-- Supplied records follows --

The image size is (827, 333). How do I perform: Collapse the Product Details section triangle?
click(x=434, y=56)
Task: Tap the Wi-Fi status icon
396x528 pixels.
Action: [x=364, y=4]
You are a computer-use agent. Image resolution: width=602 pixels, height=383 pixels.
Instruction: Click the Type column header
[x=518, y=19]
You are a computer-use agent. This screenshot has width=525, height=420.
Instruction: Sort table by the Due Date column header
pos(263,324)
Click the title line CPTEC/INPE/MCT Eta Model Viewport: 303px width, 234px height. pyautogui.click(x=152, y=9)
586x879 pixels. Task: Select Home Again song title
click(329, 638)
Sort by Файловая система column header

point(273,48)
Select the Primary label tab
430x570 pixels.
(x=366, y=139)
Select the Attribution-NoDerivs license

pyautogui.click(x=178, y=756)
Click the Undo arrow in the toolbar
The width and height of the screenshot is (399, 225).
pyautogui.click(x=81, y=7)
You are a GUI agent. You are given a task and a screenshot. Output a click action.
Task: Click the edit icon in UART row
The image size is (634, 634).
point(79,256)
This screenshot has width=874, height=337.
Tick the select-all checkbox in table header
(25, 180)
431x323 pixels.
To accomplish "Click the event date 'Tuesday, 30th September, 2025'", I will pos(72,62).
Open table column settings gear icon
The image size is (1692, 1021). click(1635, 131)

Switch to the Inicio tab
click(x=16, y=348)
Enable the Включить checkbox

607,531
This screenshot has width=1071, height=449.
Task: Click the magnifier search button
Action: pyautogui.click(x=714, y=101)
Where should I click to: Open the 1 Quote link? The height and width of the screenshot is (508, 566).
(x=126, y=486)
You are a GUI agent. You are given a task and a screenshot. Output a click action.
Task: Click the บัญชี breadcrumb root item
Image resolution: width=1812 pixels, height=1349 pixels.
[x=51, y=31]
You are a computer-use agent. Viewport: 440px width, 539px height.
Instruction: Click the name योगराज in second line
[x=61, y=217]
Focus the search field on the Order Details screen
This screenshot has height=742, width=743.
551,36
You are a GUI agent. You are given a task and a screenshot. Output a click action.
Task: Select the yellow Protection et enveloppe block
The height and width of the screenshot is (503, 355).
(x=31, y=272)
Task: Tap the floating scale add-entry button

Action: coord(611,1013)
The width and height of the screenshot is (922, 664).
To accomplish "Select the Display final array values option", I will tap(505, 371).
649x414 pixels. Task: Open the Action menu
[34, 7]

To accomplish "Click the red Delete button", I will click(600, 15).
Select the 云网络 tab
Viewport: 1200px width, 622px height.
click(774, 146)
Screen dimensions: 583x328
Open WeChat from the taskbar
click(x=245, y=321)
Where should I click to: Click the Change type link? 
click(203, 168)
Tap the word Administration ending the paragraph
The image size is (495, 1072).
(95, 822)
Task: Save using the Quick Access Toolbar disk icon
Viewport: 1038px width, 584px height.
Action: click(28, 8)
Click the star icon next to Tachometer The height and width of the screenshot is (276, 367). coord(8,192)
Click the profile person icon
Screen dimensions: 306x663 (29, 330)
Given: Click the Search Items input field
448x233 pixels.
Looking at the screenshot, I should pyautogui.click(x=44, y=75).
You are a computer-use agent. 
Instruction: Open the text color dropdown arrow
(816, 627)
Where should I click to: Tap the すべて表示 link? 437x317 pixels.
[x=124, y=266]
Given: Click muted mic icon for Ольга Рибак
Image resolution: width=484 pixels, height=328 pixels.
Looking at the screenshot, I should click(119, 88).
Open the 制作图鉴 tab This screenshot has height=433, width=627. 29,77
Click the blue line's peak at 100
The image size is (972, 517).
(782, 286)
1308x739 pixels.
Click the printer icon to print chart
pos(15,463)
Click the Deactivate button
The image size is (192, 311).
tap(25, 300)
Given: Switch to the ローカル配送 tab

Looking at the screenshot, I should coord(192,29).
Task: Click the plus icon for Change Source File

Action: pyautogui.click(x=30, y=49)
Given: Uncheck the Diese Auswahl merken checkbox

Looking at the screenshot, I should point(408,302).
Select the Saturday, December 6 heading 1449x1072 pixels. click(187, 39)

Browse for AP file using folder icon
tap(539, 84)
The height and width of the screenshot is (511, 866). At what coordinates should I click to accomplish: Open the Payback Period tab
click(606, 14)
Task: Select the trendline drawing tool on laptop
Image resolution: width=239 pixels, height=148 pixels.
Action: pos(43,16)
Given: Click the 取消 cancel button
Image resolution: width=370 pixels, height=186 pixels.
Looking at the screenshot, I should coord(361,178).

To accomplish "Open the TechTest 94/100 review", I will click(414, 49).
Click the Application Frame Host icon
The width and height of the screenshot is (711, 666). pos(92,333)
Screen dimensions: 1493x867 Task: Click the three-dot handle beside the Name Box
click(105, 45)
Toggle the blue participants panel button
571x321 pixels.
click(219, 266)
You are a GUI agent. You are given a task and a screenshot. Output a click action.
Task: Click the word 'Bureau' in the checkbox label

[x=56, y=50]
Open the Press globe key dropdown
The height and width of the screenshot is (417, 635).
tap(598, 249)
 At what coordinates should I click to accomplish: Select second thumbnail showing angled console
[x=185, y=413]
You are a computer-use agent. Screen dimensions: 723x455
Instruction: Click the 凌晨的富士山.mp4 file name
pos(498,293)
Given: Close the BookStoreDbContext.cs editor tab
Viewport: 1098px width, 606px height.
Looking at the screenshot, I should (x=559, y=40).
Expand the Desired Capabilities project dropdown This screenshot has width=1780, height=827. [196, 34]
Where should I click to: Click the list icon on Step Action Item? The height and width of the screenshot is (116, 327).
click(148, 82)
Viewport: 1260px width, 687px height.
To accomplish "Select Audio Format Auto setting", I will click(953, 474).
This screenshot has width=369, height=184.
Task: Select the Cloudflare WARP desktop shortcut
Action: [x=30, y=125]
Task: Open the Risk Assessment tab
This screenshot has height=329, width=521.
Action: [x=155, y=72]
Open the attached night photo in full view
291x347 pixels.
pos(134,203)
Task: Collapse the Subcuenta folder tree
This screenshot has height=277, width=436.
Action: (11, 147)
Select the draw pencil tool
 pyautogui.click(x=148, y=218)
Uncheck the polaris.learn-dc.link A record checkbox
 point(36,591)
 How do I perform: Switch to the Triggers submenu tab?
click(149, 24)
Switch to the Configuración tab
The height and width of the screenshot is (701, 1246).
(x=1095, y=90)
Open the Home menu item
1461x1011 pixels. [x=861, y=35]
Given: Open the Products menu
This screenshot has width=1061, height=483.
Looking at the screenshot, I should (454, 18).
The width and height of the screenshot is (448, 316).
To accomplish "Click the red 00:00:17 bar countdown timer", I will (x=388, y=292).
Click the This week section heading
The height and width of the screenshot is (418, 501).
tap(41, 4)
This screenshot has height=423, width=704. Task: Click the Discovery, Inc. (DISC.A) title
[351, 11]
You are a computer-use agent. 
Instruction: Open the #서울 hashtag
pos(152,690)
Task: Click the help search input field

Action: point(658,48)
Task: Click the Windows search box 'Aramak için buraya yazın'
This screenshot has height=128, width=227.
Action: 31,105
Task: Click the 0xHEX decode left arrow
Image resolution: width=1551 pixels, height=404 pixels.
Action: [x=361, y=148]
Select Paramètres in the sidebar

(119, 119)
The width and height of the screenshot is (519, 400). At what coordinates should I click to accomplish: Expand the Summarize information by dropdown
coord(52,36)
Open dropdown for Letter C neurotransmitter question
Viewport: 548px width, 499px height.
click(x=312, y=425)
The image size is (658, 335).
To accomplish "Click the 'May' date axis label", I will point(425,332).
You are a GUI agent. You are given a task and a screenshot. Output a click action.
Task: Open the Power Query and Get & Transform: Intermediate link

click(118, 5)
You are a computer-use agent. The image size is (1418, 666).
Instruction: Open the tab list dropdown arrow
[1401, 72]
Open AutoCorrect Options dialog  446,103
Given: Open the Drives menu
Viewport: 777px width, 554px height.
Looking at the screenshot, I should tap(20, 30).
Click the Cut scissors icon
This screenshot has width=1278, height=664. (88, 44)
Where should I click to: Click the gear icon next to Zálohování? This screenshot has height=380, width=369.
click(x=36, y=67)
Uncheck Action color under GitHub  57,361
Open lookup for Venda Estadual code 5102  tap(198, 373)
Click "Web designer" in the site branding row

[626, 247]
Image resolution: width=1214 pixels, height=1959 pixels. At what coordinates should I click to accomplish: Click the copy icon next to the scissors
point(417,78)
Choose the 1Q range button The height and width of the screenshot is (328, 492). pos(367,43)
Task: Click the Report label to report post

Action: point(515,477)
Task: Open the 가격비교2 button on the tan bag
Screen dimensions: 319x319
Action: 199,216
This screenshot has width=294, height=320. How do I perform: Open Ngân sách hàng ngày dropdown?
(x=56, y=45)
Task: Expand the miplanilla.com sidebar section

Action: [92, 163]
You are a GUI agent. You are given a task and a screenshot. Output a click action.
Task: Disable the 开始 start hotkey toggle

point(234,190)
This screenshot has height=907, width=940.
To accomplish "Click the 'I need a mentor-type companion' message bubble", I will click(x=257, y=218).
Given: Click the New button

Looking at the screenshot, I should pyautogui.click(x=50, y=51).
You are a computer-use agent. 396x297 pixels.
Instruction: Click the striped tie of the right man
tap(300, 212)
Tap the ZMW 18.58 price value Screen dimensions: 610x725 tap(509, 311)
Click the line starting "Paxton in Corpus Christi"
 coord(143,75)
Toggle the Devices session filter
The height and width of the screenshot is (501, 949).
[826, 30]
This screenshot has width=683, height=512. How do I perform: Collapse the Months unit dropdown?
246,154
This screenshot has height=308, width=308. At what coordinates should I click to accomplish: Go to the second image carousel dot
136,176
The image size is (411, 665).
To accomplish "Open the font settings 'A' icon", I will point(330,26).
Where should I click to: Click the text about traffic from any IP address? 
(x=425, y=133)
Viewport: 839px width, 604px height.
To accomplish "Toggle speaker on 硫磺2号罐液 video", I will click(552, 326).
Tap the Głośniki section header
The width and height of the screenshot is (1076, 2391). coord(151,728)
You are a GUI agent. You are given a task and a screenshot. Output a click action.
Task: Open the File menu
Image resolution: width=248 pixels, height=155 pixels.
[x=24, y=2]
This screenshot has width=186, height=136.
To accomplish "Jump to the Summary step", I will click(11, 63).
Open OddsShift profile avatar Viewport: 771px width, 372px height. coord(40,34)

-- Supplied records concluded --

Your answer should consist of the lines above that hold the word "computer".

You are a computer-use agent. Image resolution: width=602 pixels, height=383 pixels.
You are a computer-use agent. This screenshot has width=525, height=420.
You are a computer-use agent. Viewport: 440px width, 539px height.
You are a computer-use agent. 
You are a computer-use agent. Screen dimensions: 723x455
You are a computer-use agent. 
You are a computer-use agent. The image size is (1418, 666).
You are a computer-use agent. 396x297 pixels.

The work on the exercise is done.